- Your task
When you copy the material below, keep every line exact and drop the pictures.
# # # #
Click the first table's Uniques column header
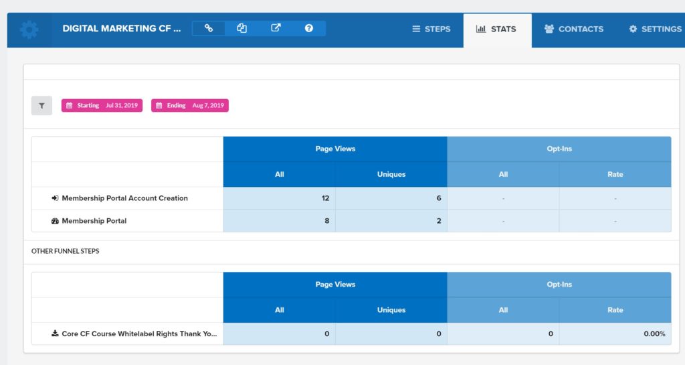The width and height of the screenshot is (685, 365). tap(391, 174)
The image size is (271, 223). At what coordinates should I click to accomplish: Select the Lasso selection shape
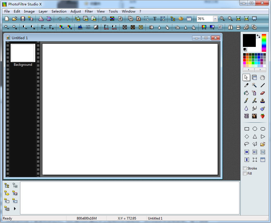coord(246,144)
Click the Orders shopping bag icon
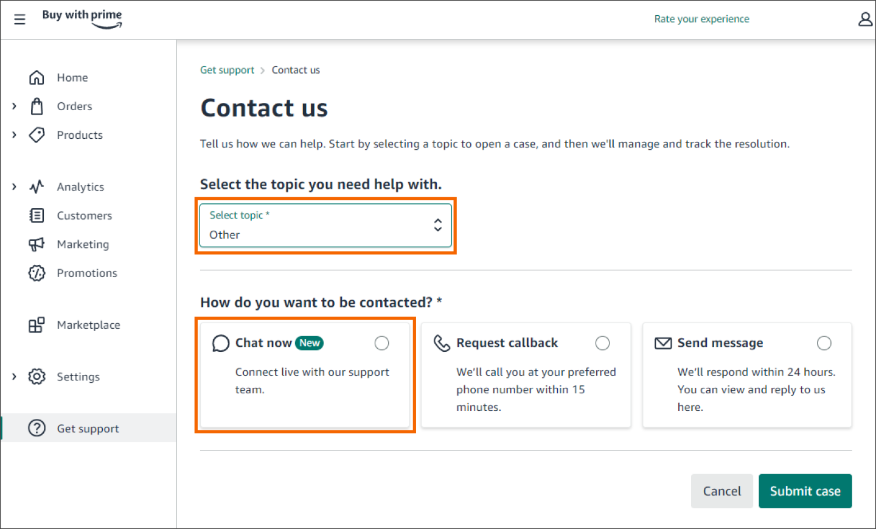This screenshot has height=529, width=876. pyautogui.click(x=37, y=107)
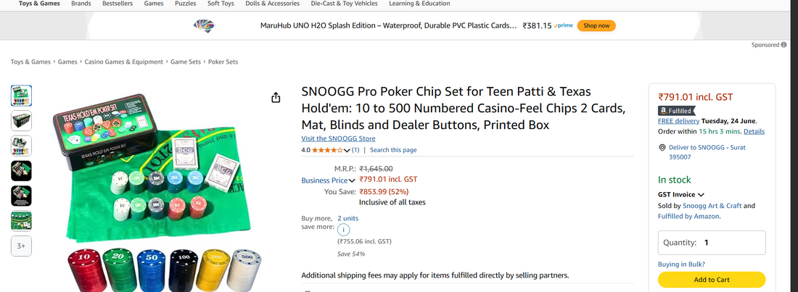Visit the SNOOGG Store link
The width and height of the screenshot is (798, 292).
338,138
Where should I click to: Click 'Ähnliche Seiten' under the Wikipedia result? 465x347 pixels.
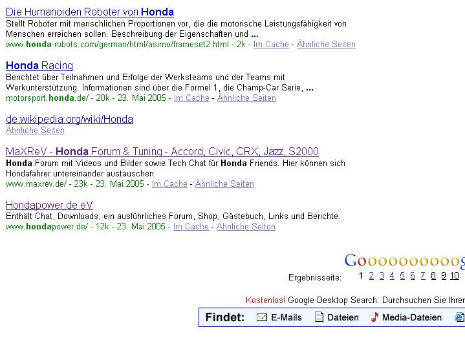[x=35, y=130]
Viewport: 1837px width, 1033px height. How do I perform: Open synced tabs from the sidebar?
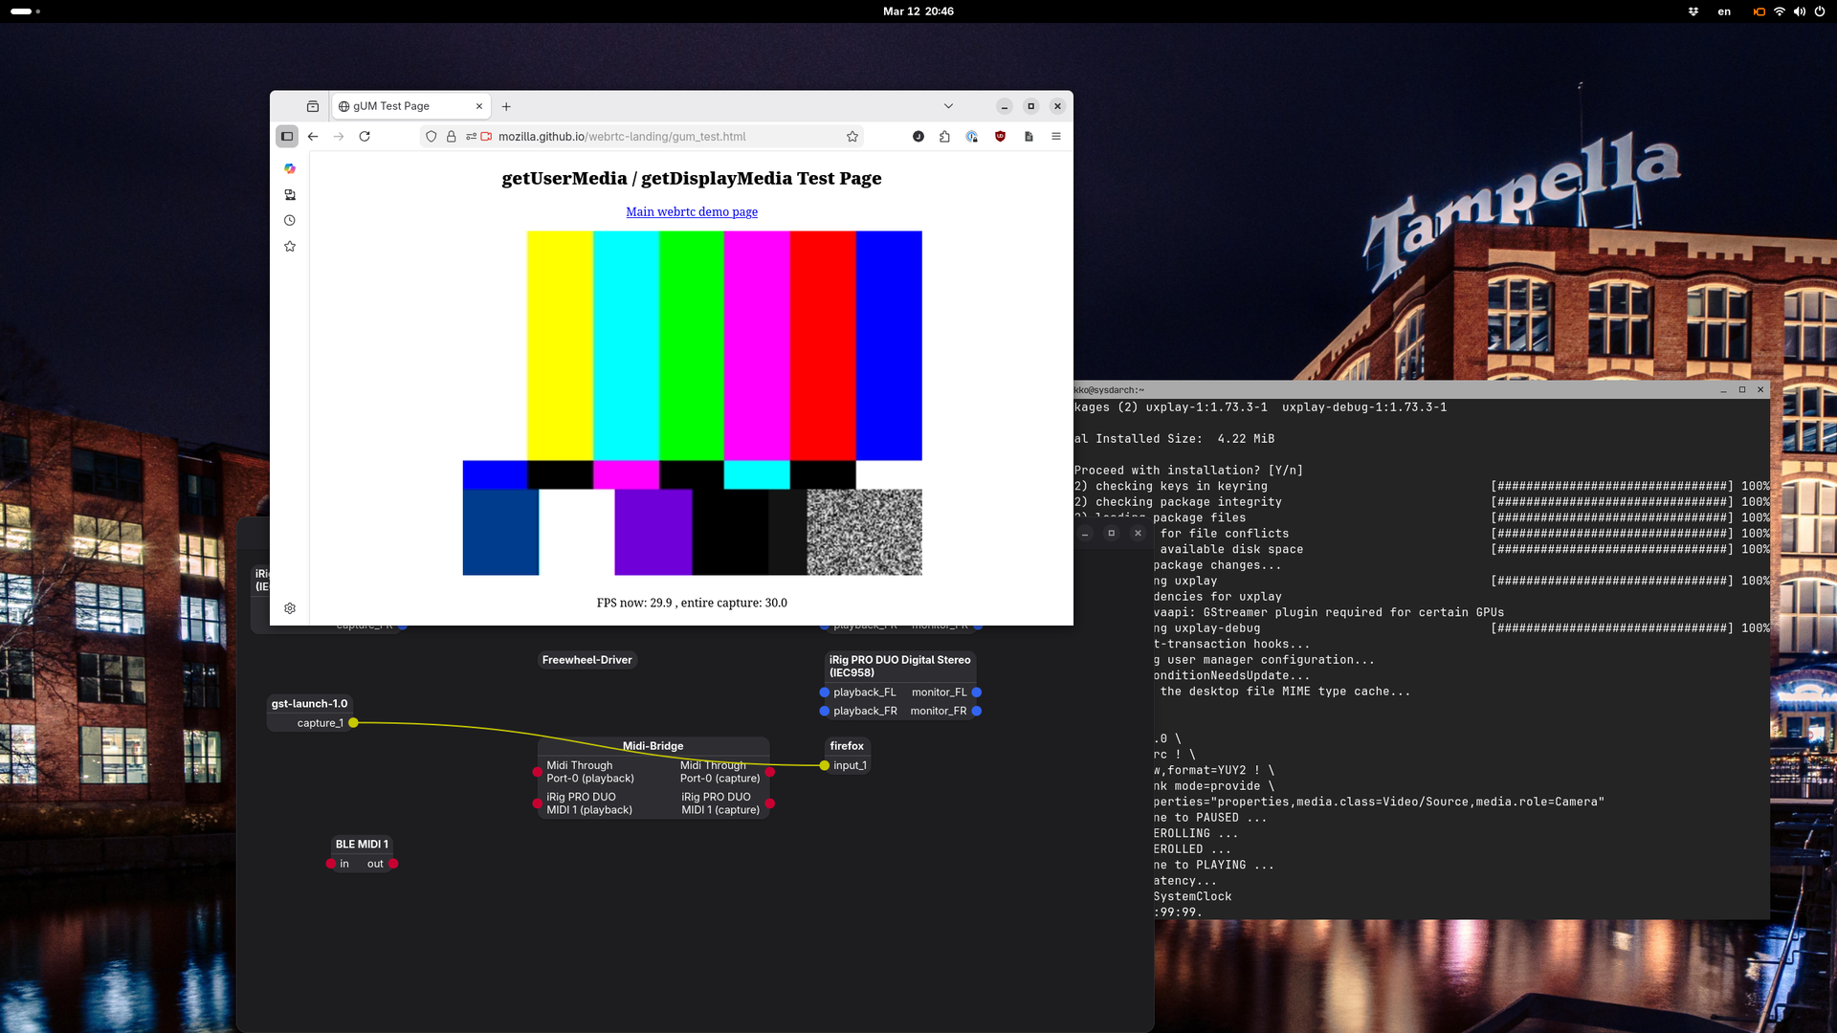[290, 194]
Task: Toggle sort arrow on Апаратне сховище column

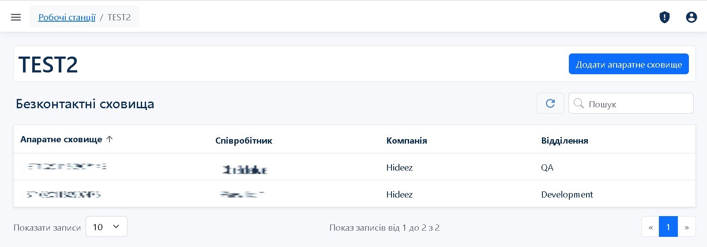Action: pyautogui.click(x=110, y=139)
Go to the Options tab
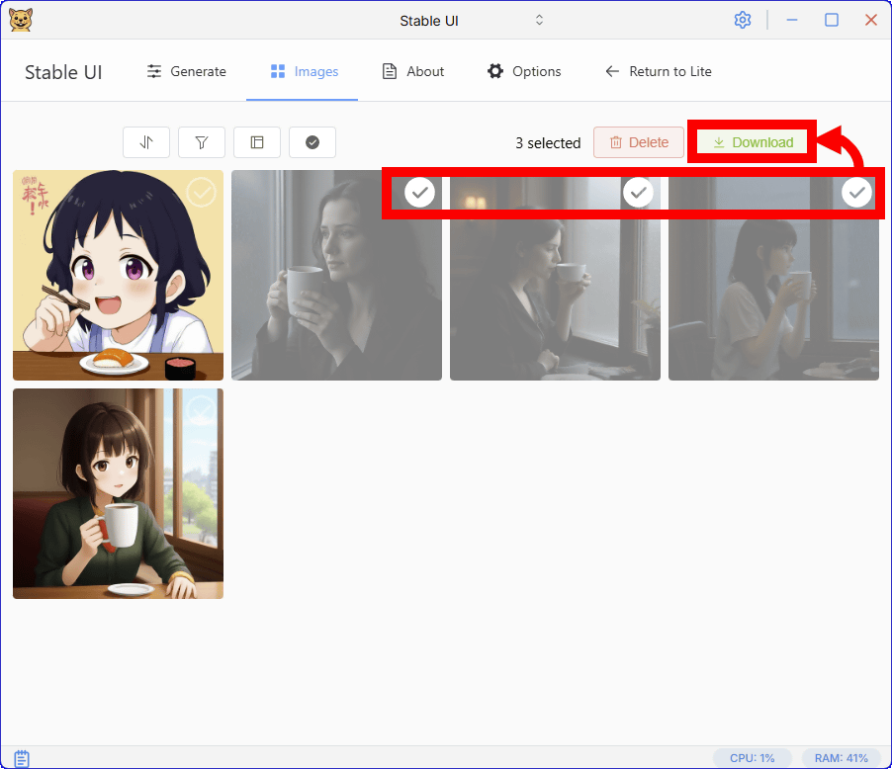Screen dimensions: 892x769 tap(524, 71)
# # # #
- Solution below
Click the first table's Uniques column header
The width and height of the screenshot is (685, 365). tap(391, 174)
The image size is (271, 223). At what coordinates should I click to accomplish: Select the Lasso selection shape
coord(246,144)
Click the Orders shopping bag icon
This screenshot has height=529, width=876. pyautogui.click(x=37, y=107)
Visit the SNOOGG Store link
The width and height of the screenshot is (798, 292).
338,138
Where should I click to: Click 'Ähnliche Seiten' under the Wikipedia result? 465x347 pixels.
[x=35, y=130]
Viewport: 1837px width, 1033px height. How do I perform: Open synced tabs from the sidebar?
[290, 194]
Task: Toggle sort arrow on Апаратне сховище column

Action: pyautogui.click(x=110, y=139)
Go to the Options tab
Screen dimensions: 892x769 tap(524, 71)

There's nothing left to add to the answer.